Using USB as daily use is not recommended in any distro, The most important  difference other than USB read/write limit is there's no way for a USB drive to mark bad cells as 'do not use'  whereas the SSD may develop bad areas it can ignore them. With a USB drive one cell goes bad and the whole drive is useless.

I'm Not saying that you shouldn't use a USB for bootable OS, just that it's not a good idea to have it as your main boot drive and only use them for diagnostic / testing purposes.
No mining system should be run from USB as a daily hardcore mining system, but run it on usb, test OS and see if you like it, then install it on SSD.

I think mining with nvOC on USB is only good for those who want to mine when their pc is not in use, so they boot with usb, mine for a while then reboot back to their main OS...


I agree. I have to say that if system is using a hdd or ssd (better) it should not have any problem with log files as long as the system is healthy. If system has a very high cpu load/gpu instability etc, then is better not to log, at less in a productive system.
Linux is good at login but system must be healthy.
Got a rig (installed in a old hdd) with high cpu load (2 cores and 2.5 cpu load average) and log files for miners go around 150MB+... no problem. I don't think this would work on a usb stick.

I agree, nvOC should be run from SSD and USB sticks should be used for evaluation or short term use only. Maybe fullzero should note/recommend this in the OP.

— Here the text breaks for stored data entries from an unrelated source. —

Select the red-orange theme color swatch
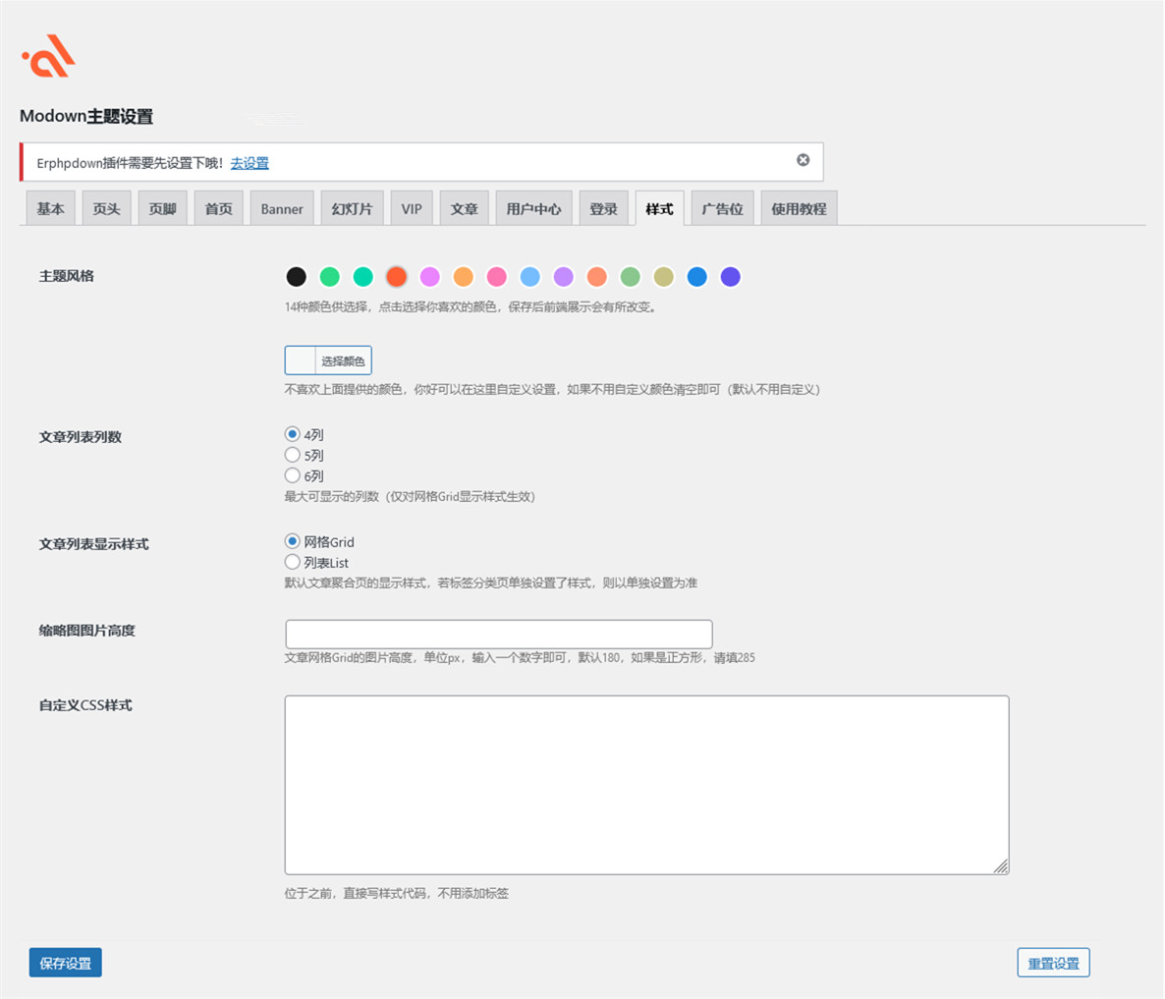The width and height of the screenshot is (1165, 999). 396,277
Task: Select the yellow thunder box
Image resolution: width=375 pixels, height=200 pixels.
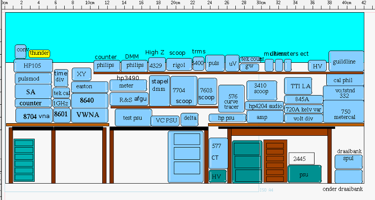Action: coord(39,53)
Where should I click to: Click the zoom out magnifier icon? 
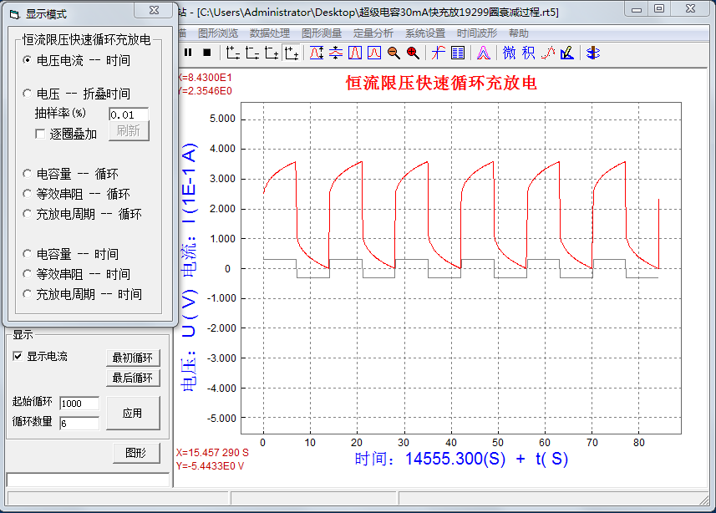(x=394, y=53)
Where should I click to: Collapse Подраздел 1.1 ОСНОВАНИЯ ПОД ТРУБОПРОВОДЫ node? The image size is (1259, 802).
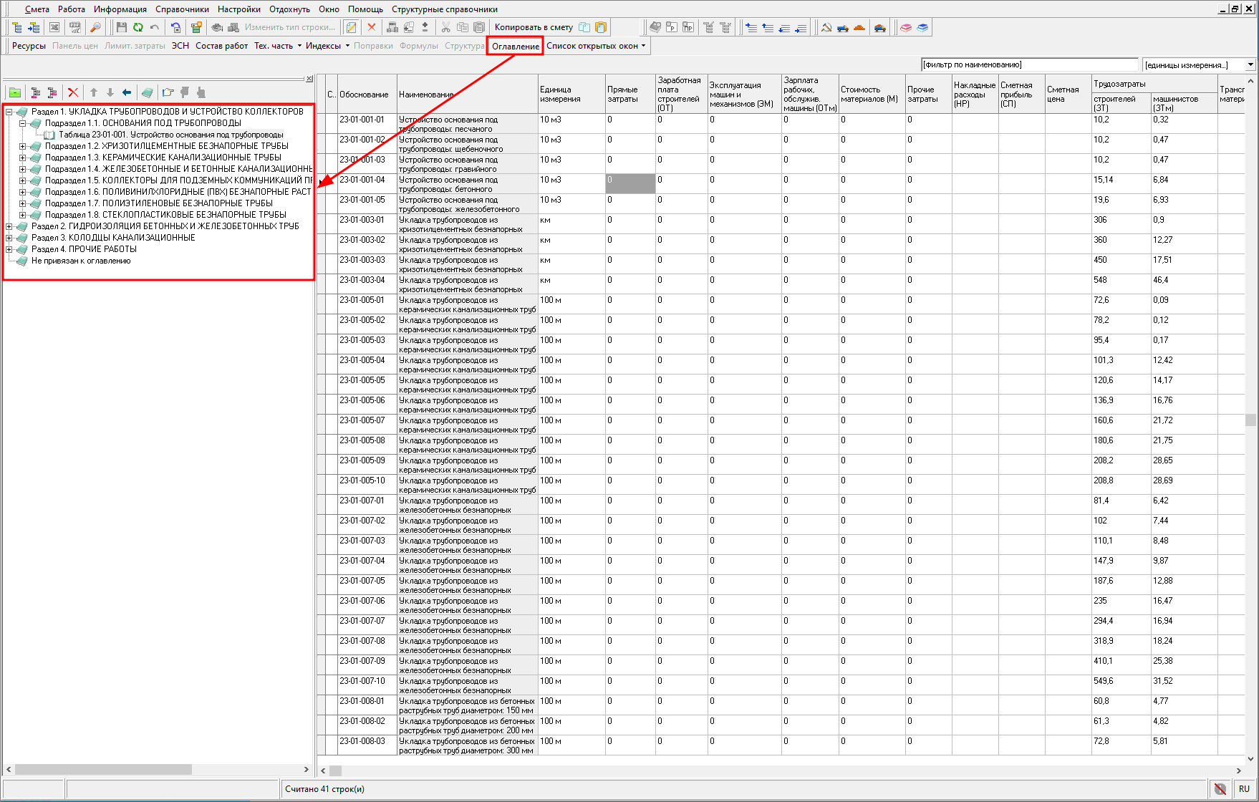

However, as a programmers we should do due diligence and optimize the code to run as smooth as possible including running off USB sticks Wink

I agree with this.  I have added the following to the OP:

Quote
Image to a 16gb or larger USB key or SSD

I recommend using these USB to Sata power and data adapters:
https://www.amazon.com/StarTech-SATA-Drive-Adapter-Cable/dp/B00HJZJI84

with an SSD

This is what I will be doing from now on with my rigs.  An ssd will usually image in 4 minutes or less; and is easy to attach / remove or swap with the usb adapter.  I have had a lot of USB keys die over time; and really like how fast I can deploy a new image to a rig with SSD + sata-to-usb adapter.

USB keys are good for testing different versions; or for trying out nvOC for the first time.  But in the long run an SSD will likely outlast multiple USB keys.